Last but not least, Dale served as one of the Burgesses representing Lancaster County on four occasions.

Dale was characterized as a "gentleman" or by his military title. He also may have operated plantations using enslaved labor, although he only was tithed for from two to four servants in various tax levys, because he several times purchased land in exchange for tobacco (then sometimes used as currency). His home plantation of about 600 acres was in St. Mary's White Chapel Parish. The earliest deeds with his name are dated May 6, 1663: one for 750 acres assigned by Richard Perrott and another for 500 acres from Richard Merryman, about a year after a deed for land on which Edward Dade resides was purchased from John and Margaret Paine. On February 2, 1664 Dale bought 250 acres from Edward Lunsford and on December 14, 1664 he bought another 700 acres from William Chappan. He deeded 500 acres to his daughter Katherine Carter in 1674 and 600 acres to his daughter Elizabeth Rogers in 1677. On February 1, 1668 he bought 500 acres from William Cappell and in May 1681 he bought 600 acres from Thomas Chetwood.

==Family==

Coat of Arms of Edward Dale

Dale married Diana Skipwith, the sister of Sir Grey Skipwith as shown by surviving correspondence; it is unclear where they married. They had at least three daughters Katherine, Mary and Elizabeth; two of which lived to adulthood. Katherine Dale married Thomas Carter and Elizabth Dale married Mr. Rogers. Diana Skipwith is known to have used her maiden name after the birth of her first child. This was not uncommon in this time period due to the fact that her family was of ancient, noble origins and; thus, had a much higher social standing than that of Major Dale.

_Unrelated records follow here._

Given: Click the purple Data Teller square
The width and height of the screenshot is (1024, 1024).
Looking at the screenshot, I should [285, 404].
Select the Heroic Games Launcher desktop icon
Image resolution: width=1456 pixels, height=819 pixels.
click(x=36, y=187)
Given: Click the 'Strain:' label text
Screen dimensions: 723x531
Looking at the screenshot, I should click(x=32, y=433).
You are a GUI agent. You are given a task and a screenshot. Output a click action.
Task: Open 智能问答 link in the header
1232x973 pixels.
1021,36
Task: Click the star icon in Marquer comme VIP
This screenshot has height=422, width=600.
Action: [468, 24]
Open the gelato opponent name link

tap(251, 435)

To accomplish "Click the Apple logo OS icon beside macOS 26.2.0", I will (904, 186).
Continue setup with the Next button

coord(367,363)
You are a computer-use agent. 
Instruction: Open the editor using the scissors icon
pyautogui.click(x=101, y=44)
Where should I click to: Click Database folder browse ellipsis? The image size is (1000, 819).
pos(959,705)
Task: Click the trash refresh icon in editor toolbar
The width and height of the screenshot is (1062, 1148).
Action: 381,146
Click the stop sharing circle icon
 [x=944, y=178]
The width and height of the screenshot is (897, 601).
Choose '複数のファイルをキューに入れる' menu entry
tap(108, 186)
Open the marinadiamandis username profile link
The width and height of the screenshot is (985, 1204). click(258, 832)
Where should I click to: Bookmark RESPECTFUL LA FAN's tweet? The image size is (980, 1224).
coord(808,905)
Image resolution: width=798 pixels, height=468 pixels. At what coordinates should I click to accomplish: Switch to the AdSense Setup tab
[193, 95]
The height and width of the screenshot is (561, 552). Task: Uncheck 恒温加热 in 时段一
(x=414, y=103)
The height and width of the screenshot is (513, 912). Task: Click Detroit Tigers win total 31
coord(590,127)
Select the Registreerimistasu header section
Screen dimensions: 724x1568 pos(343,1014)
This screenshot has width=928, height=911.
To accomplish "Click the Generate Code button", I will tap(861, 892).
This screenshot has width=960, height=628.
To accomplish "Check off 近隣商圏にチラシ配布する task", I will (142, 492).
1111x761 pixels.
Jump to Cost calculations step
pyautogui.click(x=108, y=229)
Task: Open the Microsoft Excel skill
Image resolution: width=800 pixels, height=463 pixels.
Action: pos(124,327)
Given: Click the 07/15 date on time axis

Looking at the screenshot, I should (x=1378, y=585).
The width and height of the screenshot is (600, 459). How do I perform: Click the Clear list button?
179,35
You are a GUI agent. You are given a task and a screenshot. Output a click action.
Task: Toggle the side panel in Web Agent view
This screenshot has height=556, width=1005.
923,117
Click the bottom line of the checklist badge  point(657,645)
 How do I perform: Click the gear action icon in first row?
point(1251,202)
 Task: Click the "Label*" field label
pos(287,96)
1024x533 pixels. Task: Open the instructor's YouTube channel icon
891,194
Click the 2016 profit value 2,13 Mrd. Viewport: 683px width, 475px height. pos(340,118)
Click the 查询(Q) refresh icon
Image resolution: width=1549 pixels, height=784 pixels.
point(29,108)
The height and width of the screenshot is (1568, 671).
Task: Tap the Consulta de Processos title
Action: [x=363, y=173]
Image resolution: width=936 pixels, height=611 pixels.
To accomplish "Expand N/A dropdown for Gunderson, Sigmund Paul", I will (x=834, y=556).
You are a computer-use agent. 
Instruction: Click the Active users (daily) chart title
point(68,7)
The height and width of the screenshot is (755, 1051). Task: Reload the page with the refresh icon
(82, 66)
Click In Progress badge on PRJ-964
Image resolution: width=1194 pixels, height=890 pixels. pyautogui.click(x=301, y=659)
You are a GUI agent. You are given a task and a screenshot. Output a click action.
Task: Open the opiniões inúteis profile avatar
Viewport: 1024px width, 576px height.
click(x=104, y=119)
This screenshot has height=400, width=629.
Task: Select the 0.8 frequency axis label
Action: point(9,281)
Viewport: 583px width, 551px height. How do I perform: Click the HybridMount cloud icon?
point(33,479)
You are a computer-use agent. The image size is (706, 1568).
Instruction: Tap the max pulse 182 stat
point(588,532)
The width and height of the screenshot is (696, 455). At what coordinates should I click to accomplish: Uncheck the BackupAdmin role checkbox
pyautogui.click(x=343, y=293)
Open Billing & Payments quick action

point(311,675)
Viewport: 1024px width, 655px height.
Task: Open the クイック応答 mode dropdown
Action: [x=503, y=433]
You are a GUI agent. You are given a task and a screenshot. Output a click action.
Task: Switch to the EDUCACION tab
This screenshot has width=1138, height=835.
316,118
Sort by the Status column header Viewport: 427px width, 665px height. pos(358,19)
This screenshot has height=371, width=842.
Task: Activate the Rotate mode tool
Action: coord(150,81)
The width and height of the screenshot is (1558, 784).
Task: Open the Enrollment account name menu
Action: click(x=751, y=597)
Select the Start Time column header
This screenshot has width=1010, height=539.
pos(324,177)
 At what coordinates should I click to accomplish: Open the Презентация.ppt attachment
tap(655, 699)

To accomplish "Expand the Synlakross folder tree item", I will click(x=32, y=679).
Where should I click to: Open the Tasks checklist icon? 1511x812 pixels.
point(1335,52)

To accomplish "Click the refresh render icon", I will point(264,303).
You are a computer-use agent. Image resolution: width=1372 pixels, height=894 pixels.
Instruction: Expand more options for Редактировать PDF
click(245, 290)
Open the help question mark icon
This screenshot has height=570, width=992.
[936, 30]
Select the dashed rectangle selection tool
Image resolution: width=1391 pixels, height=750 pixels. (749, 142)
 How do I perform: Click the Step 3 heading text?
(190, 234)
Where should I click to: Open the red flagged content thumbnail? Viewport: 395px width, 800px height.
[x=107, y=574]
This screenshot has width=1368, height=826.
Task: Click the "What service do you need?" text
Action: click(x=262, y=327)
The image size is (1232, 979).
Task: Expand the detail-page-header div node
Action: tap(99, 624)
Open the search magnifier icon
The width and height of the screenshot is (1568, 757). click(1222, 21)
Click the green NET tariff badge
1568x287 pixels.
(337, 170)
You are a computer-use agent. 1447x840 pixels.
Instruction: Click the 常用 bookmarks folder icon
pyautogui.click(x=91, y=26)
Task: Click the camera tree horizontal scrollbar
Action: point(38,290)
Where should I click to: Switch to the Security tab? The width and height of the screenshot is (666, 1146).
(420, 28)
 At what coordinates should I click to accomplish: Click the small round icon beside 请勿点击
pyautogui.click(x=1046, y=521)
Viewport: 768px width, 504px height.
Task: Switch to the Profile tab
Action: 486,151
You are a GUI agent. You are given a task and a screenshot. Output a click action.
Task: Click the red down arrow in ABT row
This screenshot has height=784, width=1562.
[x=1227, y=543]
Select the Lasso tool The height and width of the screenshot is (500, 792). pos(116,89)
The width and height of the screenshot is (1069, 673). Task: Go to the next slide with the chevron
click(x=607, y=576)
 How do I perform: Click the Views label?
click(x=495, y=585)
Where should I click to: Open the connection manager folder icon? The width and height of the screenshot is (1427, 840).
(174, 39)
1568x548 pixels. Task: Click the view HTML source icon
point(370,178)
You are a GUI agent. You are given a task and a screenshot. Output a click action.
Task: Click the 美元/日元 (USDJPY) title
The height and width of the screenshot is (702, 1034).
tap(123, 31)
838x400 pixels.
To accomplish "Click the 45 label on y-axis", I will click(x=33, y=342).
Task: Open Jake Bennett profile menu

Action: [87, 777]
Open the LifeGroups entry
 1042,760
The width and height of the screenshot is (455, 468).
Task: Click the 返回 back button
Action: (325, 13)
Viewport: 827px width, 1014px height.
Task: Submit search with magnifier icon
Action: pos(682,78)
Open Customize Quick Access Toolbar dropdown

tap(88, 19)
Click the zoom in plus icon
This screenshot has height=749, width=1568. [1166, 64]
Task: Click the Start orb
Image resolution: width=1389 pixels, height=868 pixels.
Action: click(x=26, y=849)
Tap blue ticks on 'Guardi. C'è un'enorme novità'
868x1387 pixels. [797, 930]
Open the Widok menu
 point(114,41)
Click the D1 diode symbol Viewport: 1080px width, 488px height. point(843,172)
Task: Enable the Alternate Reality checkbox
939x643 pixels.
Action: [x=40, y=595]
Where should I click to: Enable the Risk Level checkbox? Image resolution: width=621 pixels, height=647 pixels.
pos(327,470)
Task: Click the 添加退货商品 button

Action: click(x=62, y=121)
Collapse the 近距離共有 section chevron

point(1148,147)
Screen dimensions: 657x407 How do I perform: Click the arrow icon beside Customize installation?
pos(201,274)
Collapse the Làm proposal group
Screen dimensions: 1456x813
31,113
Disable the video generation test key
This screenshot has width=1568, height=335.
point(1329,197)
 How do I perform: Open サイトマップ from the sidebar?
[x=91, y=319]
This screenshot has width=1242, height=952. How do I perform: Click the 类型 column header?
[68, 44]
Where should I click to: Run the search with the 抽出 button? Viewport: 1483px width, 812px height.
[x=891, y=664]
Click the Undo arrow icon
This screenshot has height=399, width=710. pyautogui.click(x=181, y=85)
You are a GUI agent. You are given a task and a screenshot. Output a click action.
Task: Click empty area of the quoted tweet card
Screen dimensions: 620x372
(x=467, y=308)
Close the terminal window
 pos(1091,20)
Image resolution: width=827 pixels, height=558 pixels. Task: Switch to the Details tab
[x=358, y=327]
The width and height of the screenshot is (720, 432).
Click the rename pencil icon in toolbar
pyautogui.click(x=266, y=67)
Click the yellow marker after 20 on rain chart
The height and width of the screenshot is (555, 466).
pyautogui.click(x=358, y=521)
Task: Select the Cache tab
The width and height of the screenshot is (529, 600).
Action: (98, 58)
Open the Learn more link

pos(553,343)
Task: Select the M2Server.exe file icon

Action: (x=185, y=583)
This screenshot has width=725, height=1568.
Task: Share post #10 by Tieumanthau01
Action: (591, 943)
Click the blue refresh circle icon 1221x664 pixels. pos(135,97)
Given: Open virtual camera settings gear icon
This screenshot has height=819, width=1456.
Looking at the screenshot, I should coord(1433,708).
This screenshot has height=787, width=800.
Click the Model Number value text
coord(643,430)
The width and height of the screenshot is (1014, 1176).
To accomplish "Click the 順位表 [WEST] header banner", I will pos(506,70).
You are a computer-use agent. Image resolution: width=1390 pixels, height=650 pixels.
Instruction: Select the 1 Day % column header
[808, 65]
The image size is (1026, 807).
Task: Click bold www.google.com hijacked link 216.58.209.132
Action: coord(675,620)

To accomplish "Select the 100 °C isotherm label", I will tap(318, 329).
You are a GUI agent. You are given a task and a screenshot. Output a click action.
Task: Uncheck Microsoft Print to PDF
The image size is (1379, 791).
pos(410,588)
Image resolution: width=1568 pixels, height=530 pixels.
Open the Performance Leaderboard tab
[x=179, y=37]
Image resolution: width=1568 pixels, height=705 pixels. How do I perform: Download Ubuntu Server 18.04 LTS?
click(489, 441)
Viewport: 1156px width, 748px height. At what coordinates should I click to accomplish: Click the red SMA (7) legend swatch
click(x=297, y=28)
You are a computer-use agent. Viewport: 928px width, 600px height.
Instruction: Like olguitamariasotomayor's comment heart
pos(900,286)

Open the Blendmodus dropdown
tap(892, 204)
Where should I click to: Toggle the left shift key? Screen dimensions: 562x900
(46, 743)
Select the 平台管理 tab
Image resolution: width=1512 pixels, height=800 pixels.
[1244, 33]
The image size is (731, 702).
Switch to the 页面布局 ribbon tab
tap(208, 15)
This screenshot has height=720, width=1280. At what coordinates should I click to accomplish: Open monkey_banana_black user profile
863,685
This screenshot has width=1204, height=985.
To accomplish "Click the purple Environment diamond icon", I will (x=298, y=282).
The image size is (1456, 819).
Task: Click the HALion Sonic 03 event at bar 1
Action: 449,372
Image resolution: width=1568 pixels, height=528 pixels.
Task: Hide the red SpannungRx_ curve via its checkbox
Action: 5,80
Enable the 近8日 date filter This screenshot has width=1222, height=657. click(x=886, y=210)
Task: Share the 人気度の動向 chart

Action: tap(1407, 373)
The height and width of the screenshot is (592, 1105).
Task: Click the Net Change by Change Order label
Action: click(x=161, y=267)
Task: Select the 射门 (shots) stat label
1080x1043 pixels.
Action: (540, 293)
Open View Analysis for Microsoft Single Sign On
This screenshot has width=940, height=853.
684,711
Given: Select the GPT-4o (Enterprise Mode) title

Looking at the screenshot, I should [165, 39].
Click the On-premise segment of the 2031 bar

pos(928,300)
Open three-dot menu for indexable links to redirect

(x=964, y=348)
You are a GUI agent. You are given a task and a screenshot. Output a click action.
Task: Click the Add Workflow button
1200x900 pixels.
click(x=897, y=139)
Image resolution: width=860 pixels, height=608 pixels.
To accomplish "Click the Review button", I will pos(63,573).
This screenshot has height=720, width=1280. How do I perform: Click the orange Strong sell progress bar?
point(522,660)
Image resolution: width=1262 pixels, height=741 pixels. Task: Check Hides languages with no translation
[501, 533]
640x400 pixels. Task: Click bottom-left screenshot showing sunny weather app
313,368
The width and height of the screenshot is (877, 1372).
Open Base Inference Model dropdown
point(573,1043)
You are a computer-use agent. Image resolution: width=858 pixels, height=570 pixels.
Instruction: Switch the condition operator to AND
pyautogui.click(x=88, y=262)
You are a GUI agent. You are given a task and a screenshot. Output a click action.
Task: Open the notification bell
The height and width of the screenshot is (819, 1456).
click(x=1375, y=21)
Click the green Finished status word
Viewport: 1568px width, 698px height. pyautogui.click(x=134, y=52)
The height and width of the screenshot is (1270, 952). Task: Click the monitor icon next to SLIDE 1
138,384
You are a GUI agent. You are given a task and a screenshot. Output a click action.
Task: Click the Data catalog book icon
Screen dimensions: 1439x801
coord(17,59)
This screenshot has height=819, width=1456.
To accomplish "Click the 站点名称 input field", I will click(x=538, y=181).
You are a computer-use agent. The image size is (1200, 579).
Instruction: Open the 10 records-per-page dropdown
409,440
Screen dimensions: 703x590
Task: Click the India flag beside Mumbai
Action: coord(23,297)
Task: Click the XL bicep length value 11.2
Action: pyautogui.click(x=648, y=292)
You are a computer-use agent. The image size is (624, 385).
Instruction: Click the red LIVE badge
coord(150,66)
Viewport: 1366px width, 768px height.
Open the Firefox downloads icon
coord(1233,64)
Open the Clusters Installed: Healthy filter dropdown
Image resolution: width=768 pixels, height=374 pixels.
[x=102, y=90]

Dale's favored eldest daughter, Katherine Dale (later Katherine Carter) memorialized Diana by naming Diana Carter after her grandmother. Upon her marriage, Dale deeded Katherine Dale, and his new son-in-law, Thomas Carter, land that included Barford, (later renamed Verville, which is now on the National Register for Historic Places.

==Death and legacy==
Dale died in Lancaster County, Virginia in the mid-1690s, and his wife died within months according to a family bible. His will filed in the Lancaster County Court bequeathed two named negro boys to his two youngest grandsons. A historical marker has been erected near Verville which mentions his descendants in the Carter, Harrison and Rogers families."

The Folger now has a copy of Shakespeare’s Second Folio (1632) listed in the inventory of Dale's estate; this is now the earliest record of Shakespeare’s works owned in America.